Se a campanha queria chamar atenção, chamou — mas pelos motivos errados. Não vendeu chinelos, vendeu revolta.
Você desejaria que sua família “não começasse o ano com o pé direito” e “metesse o pé na jaca”? Claro que não. E o que você diria ao pé de chinelo que praguejasse tal maldição?
A Havaianas foi contra as tradições culturais brasileiras; contra as crendices populares brasileiras para a virada de ano; enfim, contra a própria marca. Zombar das crendices e tradições de um povo inteiro não é “ousadia criativa”, mas arrogância publicitária. É tratar o consumidor com desprezo.
A marca é a soma total das experiências do consumidor. As Havaianas têm décadas de posicionamento positivo. Trata-se de uma grande marca — alegre, leve, brasileira; associada à praia, verão, descontração; colada a tudo que significa o Reveillon brasileiro. Mas jogaram tudo isso fora. Tornou-se a marca que amaldiçoou as crenças do Reveillon brasileiro. Por quê? Por uma campanha “edgy”?
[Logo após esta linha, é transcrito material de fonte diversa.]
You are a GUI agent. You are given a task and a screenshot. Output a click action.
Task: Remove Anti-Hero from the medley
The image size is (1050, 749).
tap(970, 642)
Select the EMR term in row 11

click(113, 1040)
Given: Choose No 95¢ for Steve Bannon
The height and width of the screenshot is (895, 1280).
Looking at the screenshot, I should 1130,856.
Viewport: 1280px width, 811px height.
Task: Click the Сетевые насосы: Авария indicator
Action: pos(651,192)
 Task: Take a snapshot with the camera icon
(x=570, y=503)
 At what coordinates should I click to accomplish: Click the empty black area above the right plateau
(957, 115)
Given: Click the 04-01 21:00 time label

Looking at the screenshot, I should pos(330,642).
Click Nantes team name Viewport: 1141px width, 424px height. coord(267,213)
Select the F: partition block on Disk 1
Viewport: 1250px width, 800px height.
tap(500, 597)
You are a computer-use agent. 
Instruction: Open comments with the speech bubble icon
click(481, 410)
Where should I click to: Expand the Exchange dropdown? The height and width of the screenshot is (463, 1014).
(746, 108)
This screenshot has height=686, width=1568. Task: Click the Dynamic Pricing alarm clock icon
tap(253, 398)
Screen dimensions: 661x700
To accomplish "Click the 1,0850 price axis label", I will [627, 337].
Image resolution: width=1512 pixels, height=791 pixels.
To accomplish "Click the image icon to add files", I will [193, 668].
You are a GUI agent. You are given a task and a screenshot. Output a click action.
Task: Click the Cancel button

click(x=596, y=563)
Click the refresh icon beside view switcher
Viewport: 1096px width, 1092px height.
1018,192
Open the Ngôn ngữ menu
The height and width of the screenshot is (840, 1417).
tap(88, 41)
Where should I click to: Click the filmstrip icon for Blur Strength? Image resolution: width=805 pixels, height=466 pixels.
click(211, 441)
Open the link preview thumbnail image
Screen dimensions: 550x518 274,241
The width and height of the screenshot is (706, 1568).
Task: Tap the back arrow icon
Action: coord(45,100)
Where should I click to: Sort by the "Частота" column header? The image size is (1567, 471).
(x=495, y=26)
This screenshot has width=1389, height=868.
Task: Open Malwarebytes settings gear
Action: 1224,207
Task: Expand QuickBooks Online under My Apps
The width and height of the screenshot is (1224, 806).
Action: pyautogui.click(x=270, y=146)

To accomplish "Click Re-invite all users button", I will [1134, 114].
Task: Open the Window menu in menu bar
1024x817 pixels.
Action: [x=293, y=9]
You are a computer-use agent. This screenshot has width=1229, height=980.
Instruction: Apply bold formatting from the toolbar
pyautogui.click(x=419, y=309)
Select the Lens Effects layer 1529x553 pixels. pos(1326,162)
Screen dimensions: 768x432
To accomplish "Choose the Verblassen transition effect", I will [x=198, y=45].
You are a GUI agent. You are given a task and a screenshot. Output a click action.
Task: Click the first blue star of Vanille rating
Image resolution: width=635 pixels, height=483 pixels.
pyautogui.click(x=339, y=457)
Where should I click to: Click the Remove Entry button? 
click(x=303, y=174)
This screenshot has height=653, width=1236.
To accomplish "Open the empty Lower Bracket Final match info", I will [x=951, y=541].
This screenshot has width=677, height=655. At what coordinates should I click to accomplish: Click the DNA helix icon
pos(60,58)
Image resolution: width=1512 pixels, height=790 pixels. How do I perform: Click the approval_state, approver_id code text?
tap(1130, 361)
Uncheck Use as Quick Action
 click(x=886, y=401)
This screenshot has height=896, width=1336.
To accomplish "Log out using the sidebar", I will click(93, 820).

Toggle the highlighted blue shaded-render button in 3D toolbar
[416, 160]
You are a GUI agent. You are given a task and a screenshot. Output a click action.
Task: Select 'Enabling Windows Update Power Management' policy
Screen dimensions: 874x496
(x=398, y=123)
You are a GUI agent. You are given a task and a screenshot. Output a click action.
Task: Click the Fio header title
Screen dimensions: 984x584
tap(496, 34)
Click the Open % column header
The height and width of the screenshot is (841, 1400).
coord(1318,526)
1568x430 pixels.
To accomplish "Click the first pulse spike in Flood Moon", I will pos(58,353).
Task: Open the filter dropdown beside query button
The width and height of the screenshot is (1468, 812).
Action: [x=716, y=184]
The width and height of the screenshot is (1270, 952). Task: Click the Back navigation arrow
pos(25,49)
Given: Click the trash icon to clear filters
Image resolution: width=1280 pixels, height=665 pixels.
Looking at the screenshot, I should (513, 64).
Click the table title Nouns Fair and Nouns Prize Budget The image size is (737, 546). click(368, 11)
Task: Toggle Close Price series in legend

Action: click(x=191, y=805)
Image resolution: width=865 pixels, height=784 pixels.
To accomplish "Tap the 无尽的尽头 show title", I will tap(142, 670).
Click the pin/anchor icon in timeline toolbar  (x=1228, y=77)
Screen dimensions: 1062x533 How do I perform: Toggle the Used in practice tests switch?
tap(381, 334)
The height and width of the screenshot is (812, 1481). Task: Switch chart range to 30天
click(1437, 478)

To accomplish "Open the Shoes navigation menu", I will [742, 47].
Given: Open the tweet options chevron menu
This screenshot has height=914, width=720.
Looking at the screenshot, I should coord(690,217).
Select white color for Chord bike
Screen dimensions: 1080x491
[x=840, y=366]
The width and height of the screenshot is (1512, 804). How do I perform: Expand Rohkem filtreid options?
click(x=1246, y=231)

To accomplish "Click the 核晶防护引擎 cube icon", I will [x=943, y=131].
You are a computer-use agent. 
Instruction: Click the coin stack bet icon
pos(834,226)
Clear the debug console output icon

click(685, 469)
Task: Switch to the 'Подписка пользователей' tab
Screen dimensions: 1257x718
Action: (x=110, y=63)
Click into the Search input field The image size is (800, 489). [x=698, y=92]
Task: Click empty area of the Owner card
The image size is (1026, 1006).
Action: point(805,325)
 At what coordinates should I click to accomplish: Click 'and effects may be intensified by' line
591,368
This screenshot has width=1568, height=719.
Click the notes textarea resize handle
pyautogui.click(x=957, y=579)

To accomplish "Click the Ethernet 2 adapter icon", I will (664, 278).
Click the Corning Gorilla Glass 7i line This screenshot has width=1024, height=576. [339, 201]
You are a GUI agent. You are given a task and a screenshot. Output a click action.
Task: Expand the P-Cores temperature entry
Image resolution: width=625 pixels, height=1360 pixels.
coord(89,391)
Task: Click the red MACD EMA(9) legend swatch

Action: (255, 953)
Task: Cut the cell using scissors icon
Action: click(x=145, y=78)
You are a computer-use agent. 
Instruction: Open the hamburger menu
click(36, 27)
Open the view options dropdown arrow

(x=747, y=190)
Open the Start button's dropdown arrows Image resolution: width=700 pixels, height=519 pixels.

Essa campanha é um estudo de caso do que nunca fazer. As Havaianas meteram o pé na jaca. Demitam quem aprovou isso. Peçam desculpas públicas. Façam um suíte contra o pé esquerdo. Voltem ao que sempre funcionou. Não derrapem, não soltem as tiras e parem de cheirar. E lembrem-se: uma marca leva décadas para construir e segundos para destruir.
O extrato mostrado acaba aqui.